First vessel uses alternate channel to bypass Baltimore wreckage


BALTIMORE: A tugboat pushing a fuel barge was the first vessel to use an alternate channel to bypass the wreckage of Baltimore’s collapsed Francis Scott Key Bridge, which had blocked traffic along the vital port’s main shipping channel.

The barge supplying jet fuel to the Department of Defense left late Monday (Apr 1) and was destined for Delaware’s Dover Air Force Base, though officials have said the temporary channel is open primarily to vessels that are helping with the cleanup effort. Some barges and tugs that have been stuck in the Port of Baltimore since the collapse are also scheduled to pass through the channel.

Officials said they’re working on a second channel on the southwest side of the main channel that will allow for deeper draft vessels, but they didn’t say when that might open.

Gov. Wes Moore is set Tuesday to visit one of two centers that the Small Business Administration  opened in the area to help companies get loans to assist them with losses caused by the disruption of the bridge collapse.

Crews are undertaking the complicated work of removing steel and concrete at the site of the bridge’s deadly collapse after a container ship lost power and crashed into a supporting column.

On Sunday, dive teams surveyed parts of the bridge and checked the ship, and workers in lifts used torches to cut above-water parts of the twisted steel superstructure.

RECOVERING BODIES IS TOP PRIORITY

Authorities believe six workers plunged to their deaths in the collapse, including two whose bodies were recovered last week. Two other workers survived.

Moore, a Democrat, said at a Monday afternoon news conference that his top priority is recovering the four remaining bodies, followed by reopening shipping channels. He said that he understands the urgency but that the risks are significant. Crews have described the mangled steel girders of the fallen bridge as “chaotic wreckage,” he said.
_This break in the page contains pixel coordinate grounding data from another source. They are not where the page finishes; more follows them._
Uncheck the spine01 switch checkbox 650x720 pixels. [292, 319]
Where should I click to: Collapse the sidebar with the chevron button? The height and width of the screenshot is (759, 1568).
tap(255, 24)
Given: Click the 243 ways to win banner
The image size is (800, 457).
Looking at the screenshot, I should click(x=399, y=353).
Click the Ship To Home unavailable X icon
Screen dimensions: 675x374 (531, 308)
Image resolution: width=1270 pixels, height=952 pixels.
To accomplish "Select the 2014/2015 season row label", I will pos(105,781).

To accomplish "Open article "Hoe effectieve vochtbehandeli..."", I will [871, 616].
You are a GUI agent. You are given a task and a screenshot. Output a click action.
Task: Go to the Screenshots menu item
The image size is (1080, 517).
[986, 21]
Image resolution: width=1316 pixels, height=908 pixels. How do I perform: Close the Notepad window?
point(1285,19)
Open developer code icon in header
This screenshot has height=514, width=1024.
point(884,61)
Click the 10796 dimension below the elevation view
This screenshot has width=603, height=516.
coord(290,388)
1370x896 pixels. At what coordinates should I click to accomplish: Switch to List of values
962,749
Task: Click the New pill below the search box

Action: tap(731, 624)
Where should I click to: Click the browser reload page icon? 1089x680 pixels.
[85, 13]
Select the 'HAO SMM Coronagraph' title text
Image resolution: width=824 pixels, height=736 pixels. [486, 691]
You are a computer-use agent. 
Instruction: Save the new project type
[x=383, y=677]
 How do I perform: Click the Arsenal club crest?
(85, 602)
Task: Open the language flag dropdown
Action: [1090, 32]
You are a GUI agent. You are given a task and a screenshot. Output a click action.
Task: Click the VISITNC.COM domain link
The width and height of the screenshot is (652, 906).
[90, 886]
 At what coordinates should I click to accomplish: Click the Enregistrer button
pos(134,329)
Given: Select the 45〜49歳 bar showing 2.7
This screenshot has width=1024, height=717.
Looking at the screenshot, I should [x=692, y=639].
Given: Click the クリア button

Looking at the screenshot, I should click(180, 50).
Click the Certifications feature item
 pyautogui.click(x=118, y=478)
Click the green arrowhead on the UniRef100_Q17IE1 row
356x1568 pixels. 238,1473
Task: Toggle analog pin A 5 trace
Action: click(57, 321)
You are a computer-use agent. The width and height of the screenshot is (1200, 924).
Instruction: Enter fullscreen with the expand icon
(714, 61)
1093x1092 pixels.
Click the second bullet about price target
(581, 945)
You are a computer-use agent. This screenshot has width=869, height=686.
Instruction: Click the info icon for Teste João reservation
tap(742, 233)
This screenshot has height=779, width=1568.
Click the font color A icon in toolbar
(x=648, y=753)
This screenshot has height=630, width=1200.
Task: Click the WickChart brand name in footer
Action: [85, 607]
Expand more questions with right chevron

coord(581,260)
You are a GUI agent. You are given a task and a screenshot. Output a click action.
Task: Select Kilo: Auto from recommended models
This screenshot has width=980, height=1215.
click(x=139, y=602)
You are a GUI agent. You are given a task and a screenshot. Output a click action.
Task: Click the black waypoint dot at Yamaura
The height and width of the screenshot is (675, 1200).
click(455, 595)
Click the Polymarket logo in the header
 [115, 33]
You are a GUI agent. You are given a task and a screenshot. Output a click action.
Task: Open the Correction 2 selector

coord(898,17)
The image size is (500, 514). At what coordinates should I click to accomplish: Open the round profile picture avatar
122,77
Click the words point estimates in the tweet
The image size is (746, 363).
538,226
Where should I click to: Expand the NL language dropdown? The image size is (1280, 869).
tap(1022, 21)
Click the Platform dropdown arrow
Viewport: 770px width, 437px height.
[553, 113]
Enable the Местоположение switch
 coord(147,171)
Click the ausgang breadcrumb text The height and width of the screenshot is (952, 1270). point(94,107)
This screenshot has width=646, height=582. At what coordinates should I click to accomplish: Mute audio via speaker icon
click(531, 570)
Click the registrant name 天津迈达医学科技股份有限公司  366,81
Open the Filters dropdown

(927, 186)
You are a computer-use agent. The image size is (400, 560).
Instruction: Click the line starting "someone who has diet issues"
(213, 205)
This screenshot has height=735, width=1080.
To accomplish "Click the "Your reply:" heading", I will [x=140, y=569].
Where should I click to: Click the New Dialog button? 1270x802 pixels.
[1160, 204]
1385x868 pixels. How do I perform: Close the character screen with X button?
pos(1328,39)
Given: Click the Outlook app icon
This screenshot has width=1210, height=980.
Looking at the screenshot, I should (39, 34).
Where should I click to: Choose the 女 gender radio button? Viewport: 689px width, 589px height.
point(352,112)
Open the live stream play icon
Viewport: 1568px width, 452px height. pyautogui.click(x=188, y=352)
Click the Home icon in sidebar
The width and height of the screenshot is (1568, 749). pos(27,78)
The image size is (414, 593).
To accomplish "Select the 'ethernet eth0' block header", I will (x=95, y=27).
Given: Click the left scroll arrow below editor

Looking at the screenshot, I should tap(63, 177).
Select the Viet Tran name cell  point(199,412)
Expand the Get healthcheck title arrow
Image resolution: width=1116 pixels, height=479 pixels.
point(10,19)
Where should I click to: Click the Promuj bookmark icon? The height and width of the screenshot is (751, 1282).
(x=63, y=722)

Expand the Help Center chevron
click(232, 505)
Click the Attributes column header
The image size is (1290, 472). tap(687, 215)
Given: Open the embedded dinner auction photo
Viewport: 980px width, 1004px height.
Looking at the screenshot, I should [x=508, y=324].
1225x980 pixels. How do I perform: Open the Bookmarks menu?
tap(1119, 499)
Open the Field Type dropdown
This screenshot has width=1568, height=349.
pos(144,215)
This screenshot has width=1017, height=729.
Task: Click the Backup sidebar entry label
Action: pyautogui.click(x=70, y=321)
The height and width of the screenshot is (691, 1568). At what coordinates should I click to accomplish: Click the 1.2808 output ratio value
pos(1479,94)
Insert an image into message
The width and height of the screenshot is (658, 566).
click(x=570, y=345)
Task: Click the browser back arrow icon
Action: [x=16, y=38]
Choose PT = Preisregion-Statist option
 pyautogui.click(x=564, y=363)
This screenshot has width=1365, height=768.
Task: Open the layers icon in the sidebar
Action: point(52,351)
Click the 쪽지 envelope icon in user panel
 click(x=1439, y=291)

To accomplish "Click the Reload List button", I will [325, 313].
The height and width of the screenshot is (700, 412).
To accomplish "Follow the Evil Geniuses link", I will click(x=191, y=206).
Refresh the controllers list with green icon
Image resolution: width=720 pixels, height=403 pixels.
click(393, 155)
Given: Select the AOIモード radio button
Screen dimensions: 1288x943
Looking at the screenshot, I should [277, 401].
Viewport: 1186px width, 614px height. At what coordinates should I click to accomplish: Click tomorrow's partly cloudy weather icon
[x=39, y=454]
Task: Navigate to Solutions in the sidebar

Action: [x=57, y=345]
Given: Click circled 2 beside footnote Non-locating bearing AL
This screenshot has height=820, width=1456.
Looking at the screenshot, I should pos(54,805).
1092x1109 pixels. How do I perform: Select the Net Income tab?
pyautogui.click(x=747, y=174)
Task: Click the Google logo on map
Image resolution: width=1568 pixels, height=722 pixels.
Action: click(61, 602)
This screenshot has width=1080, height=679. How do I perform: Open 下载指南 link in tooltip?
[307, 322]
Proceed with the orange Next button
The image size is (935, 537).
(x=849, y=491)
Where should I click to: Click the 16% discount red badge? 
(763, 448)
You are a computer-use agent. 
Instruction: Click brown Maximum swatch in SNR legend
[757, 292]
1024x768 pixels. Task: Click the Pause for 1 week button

“What we’re finding is it is more complicated than we hoped for initially,” said US Coast Guard Rear Admiral Shannon Gilreath.

Meanwhile, the ship remains stationary, and its 21 crew members remain on board for now, officials said.

President Joe Biden is expected to visit the collapse site Friday to meet with state and local officials and get at federal response efforts.

The bridge fell as the cargo ship Dali lost power March 26 shortly after leaving Baltimore on its way to Sri Lanka. The ship issued a mayday alert, which allowed just enough time for police to stop traffic, but not enough to save a roadwork crew filling potholes on the bridge.